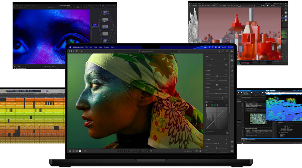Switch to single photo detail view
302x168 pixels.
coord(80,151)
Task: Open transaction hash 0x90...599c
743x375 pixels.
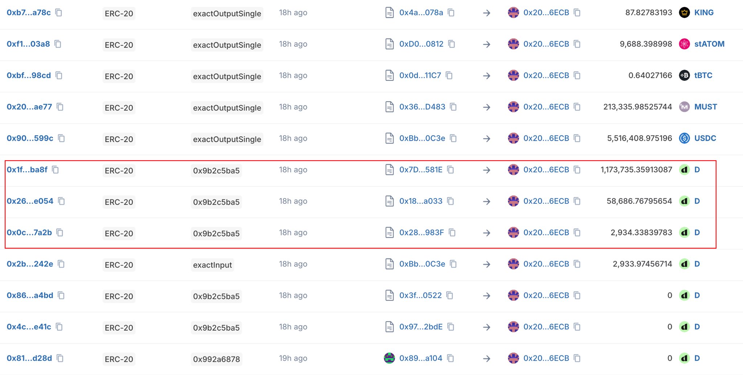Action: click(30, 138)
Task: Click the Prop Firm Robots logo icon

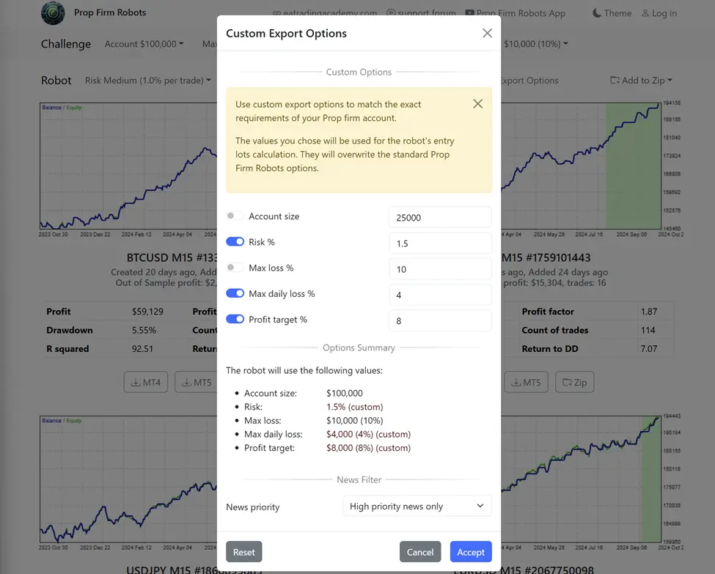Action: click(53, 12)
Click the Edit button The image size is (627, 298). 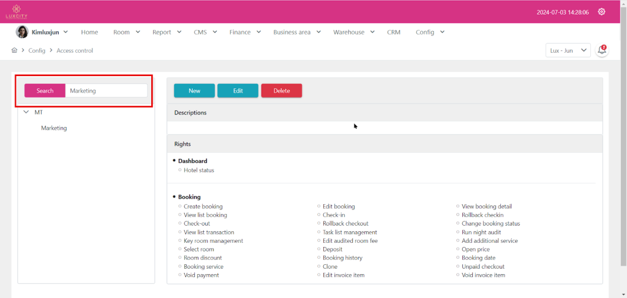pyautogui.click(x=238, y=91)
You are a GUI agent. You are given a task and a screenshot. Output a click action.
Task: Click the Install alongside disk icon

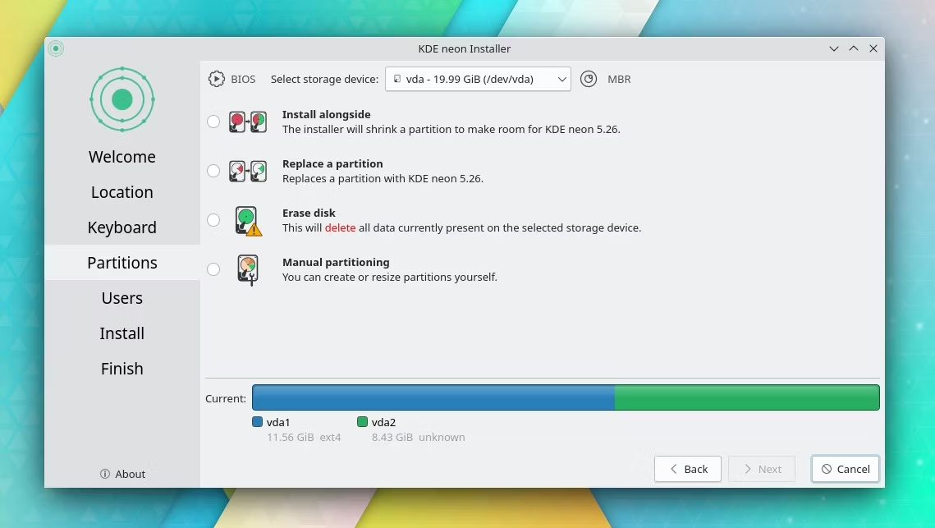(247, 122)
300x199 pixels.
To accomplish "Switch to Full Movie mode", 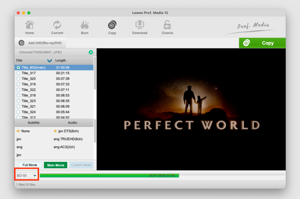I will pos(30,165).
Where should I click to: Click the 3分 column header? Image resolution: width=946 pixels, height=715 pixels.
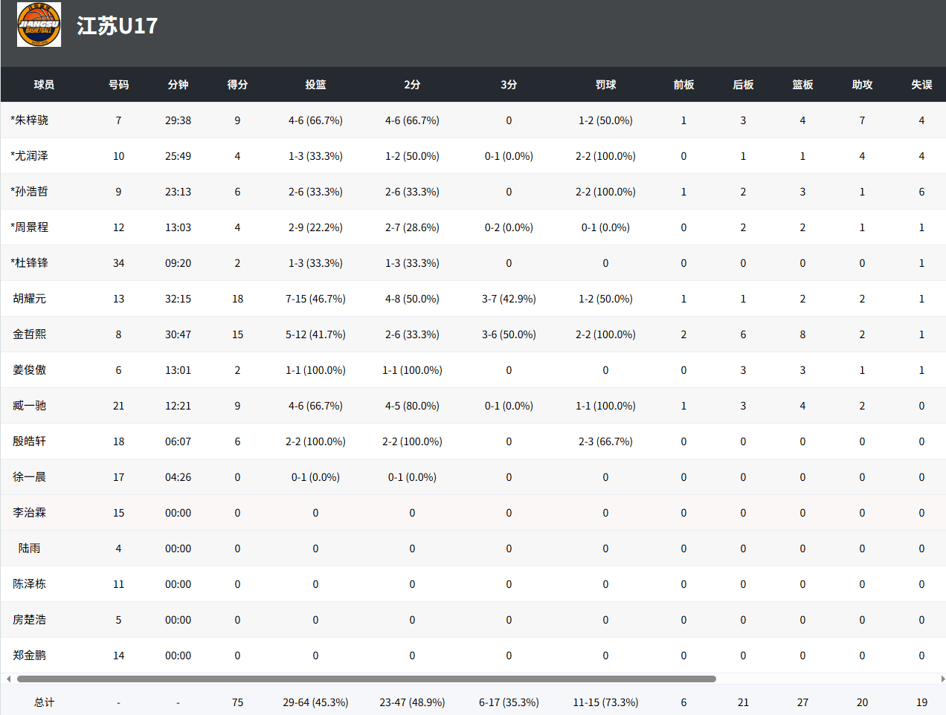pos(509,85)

....

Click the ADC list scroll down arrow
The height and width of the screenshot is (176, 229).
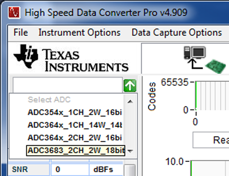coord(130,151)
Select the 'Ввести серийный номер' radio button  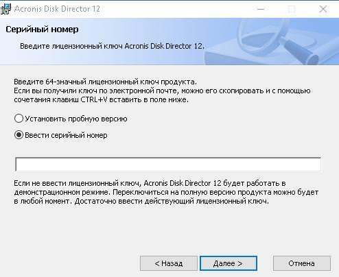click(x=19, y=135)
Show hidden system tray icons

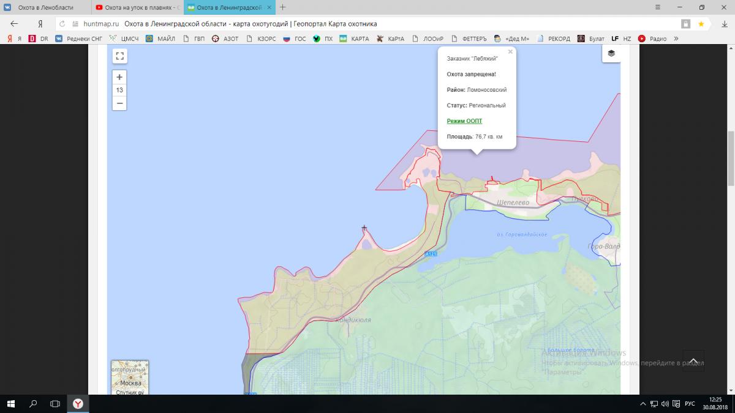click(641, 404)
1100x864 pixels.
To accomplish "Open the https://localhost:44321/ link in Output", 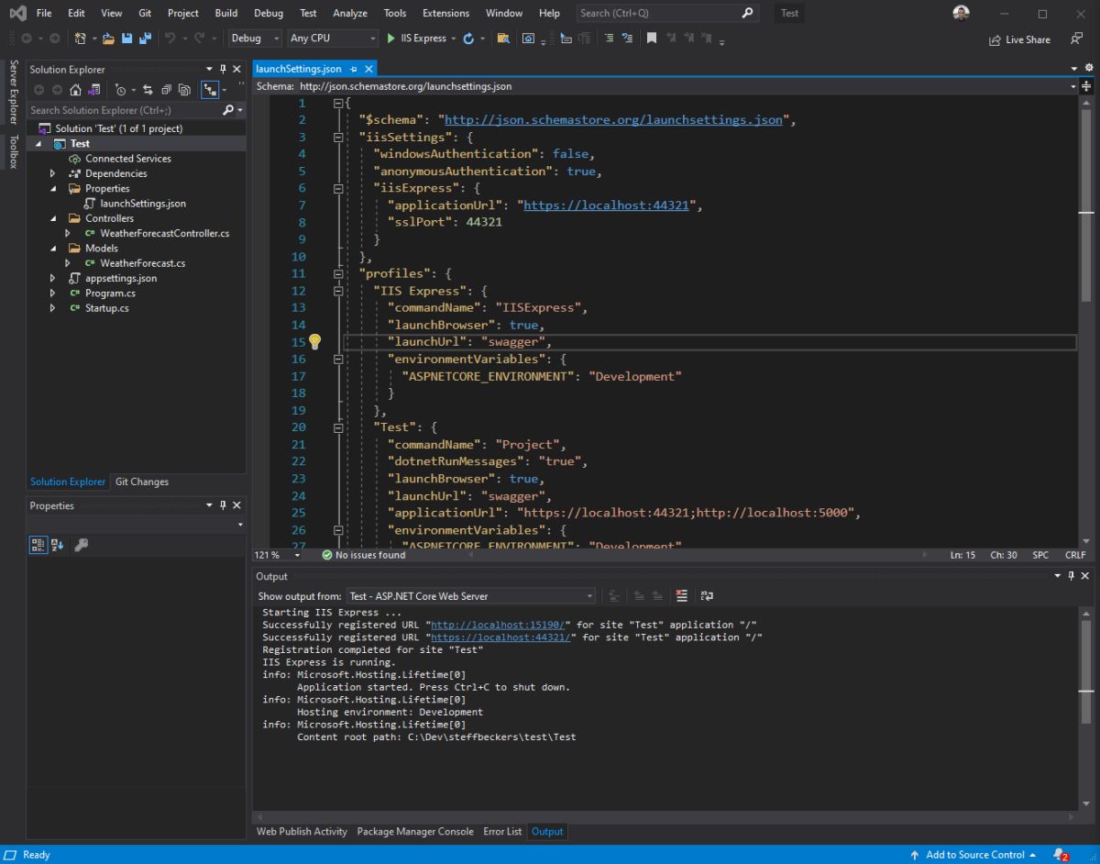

....

> [Aim of the task] Taking the material above, give again exactly the lines from the one holding "1100x864 pixels." through the one holding "the https://localhost:44321/ link", with both ends and without pictures.

> [Answer to this task]
1100x864 pixels.
To accomplish "Open the https://localhost:44321/ link in Output", 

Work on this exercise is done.